| CONSIGNES |
1 > D'après le document, de combien de wagons la capacité de transport des chemins de fer a-t-elle diminué aux États-Unis ?
2 > Dans les enregistrements, reprenez les lignes comprises entre celle qui contient "The height and width of the screenshot is (1012, 874)." et la fin des enregistrements, bornes incluses, en remplaçant "dropdown" par "menu" sans rien changer d'autre. N'incluez pas les images dans votre réponse.

##### DOCUMENT

N'oublions pas non plus que l'un de nos objectifs majeurs, lorsque nous établissons des mécanismes, est de maintenir la compétitivité du Canada sur les marchés internationaux. Souvent, nous mettons l'accent sur les questions de rentabilité alors qu'il faut aussi tenir compte de la nécessité, par exemple, de maintenir une capacité suffisante. La concurrence internationale joue bien plus sur la faculté à répondre aux besoins du client que sur tout autre facteur. Pour répondre aux besoins des clients, il faut parfois mettre en place des mécanismes d'expédition susceptibles de s'adapter aux périodes de pointe à différentes époques de l'année, et la nécessité d'avoir une capacité suffisante pour répondre à la demande de pointe entre parfois en conflit avec les objectifs qui obéissent avant tout à un souci de rentabilité.

Nous attendons avec impatience le réexamen que doit faire de nos lois le ministre des Transports en 1999 afin d'étudier les répercussions du nouveau régime des transports par chemin de fer sur notre secteur.

Ne suivons pas l'exemple des États-Unis, qui ont procédé à une rapide déréglementation. Un article intéressant de la revue professionnelle Traffic World cite les réflexions d'un vice-président d'une société de logistique qui nous dit que la déréglementation et la concurrence qui en est résultée aux États-Unis ont obligé les transporteurs routiers et les chemins de fer à utiliser davantage leur matériel roulant. Toutefois, cette amélioration des rendements s'est faite au détriment de la capacité. Cette concurrence a entraîné une diminution de la capacité de transport des chemins de fer de quelque 500 000 wagons, 8 000 locomotives et 50 000 milles de voie, occasionnant la perte de 300 000 emplois. Le réseau canadien ne peut se permettre de passer par une telle phase de contraction.

##########
##### ENREGISTREMENTS ASSOCIÉS

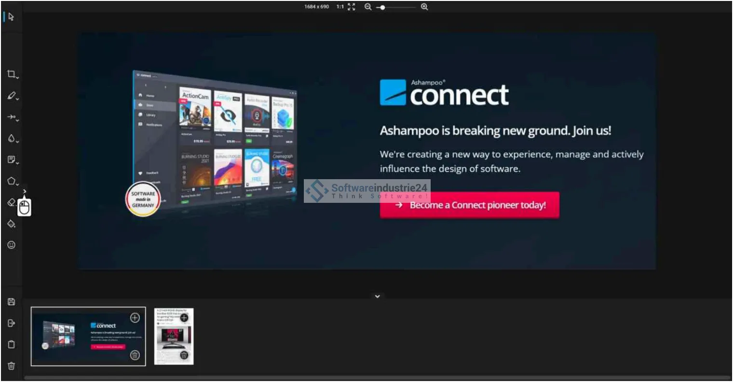The image size is (735, 382).
Task: Click the zoom out magnifier
Action: coord(368,7)
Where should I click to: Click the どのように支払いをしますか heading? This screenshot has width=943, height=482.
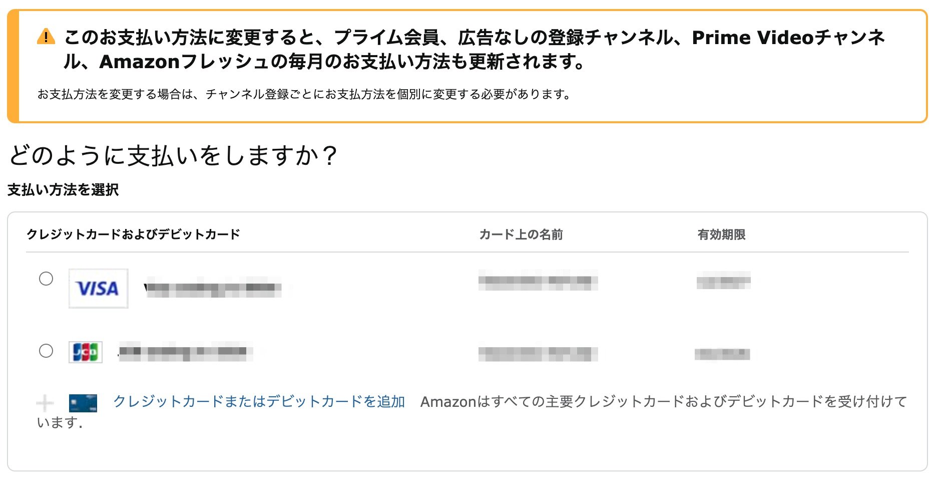point(173,155)
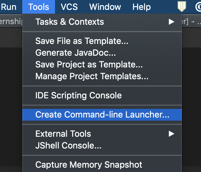201x172 pixels.
Task: Choose Save Project as Template
Action: point(89,64)
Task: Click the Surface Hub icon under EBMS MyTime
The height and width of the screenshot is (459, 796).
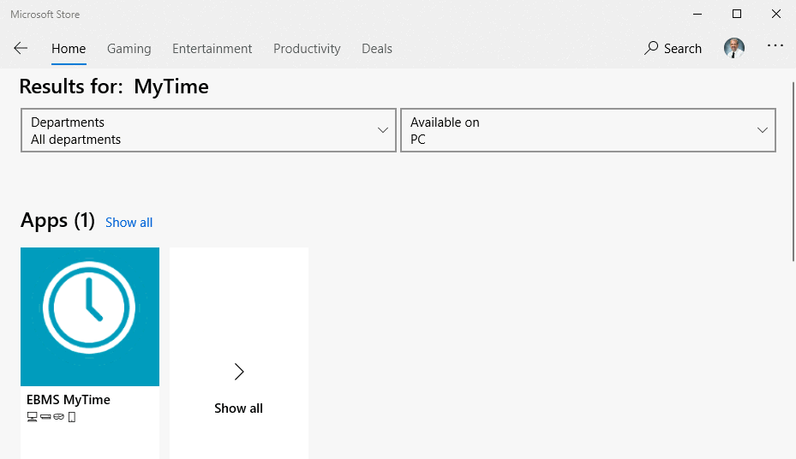Action: click(45, 417)
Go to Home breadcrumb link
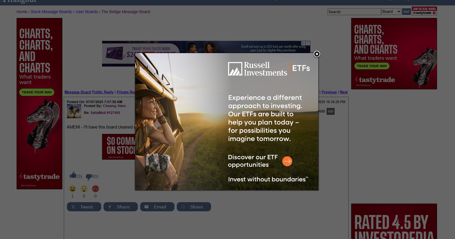Viewport: 455px width, 239px height. (22, 12)
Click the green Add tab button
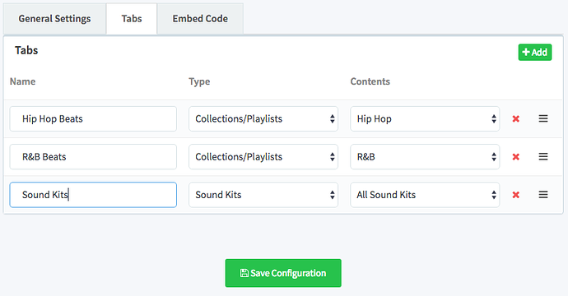Screen dimensions: 568x296 click(x=535, y=52)
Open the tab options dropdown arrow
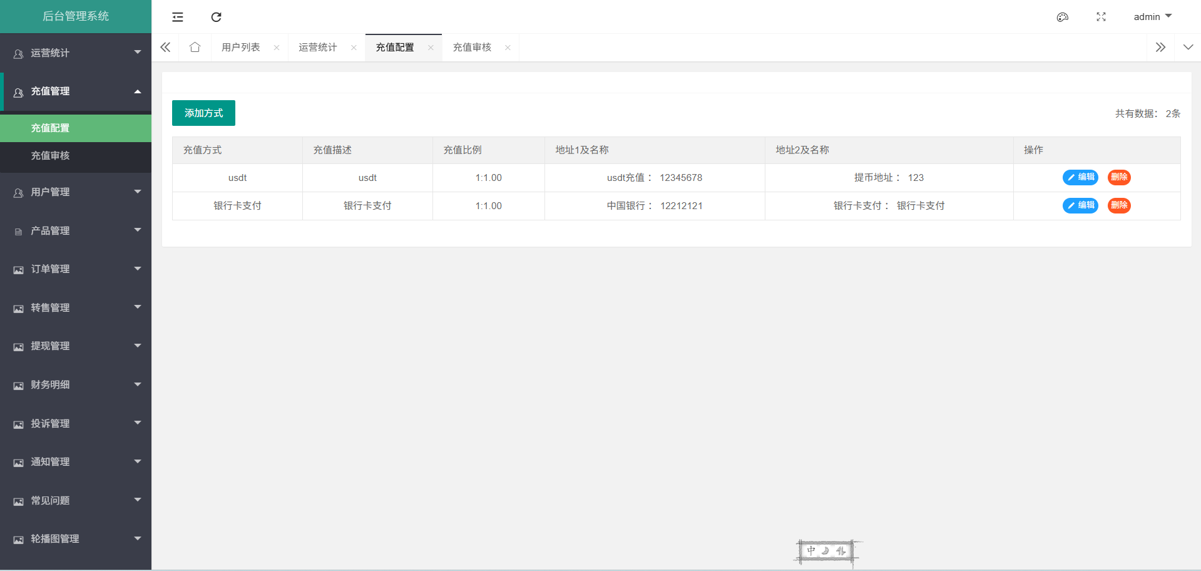 [x=1188, y=48]
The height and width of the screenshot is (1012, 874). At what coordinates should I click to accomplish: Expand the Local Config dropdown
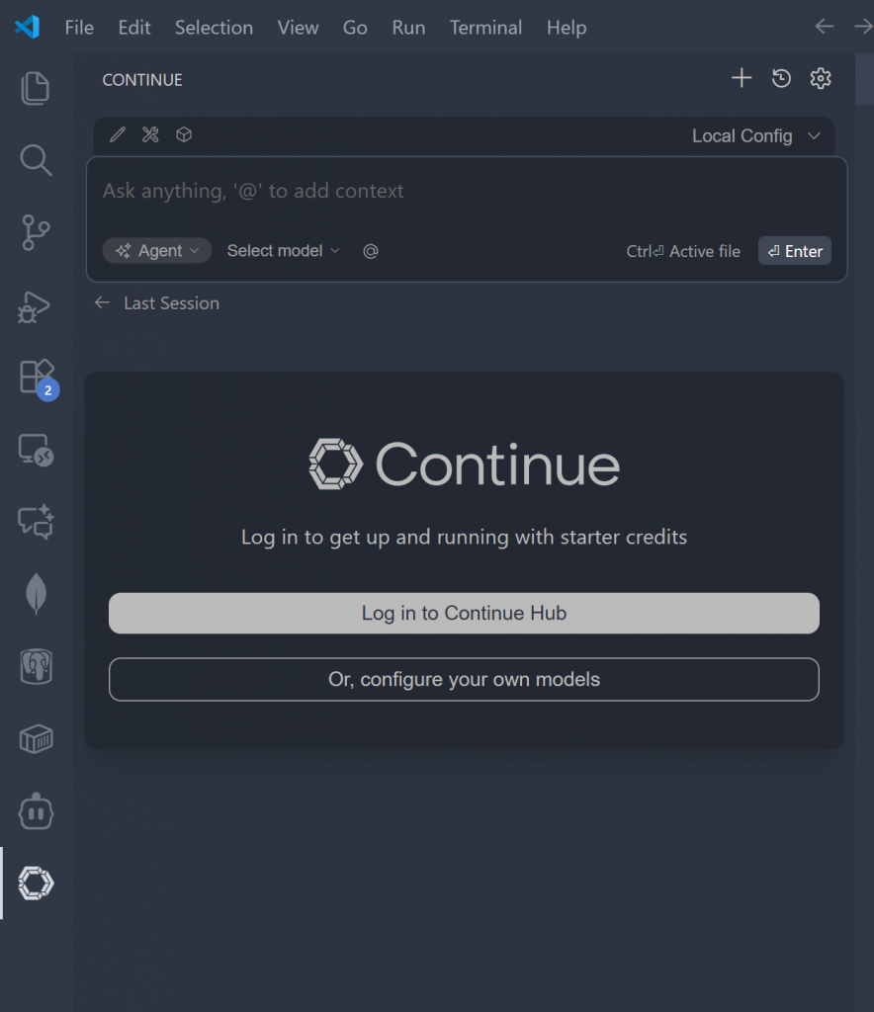point(756,136)
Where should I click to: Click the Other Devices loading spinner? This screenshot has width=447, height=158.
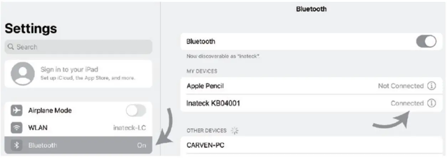point(235,131)
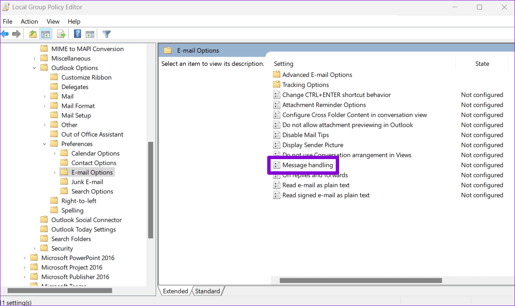
Task: Open the Filter options icon
Action: coord(107,34)
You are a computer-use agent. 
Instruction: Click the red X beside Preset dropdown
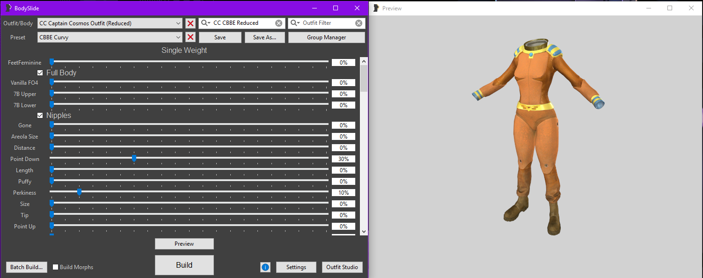click(190, 37)
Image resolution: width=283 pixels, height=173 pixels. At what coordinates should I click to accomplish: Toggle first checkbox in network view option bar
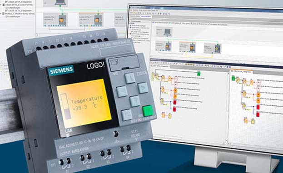(153, 23)
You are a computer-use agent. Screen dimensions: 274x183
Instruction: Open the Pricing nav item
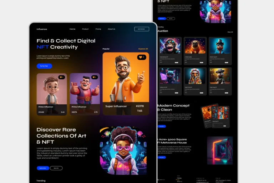98,29
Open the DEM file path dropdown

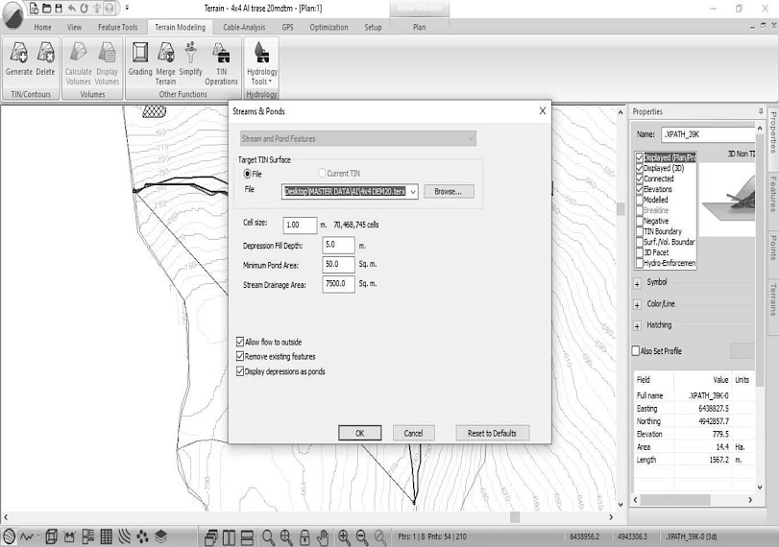coord(413,192)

##########

| RÉPONSES |
1 > D'environ 500 000 wagons.

2 >
The height and width of the screenshot is (1012, 874). At what coordinates should I click to accomplish: Expand the Local Config menu
point(756,136)
Where should I click to: Click the Other Devices loading spinner? This screenshot has width=447, height=158.
point(235,131)
Task: Open the Filter options icon
Action: coord(107,34)
You are a computer-use agent. 
Instruction: Click the red X beside Preset menu
click(190, 37)
Image resolution: width=283 pixels, height=173 pixels. At what coordinates should I click to accomplish: Toggle first checkbox in network view option bar
(153, 23)
You are a computer-use agent. Screen dimensions: 274x183
Instruction: Open the Pricing nav item
98,29
Open the DEM file path menu

coord(413,192)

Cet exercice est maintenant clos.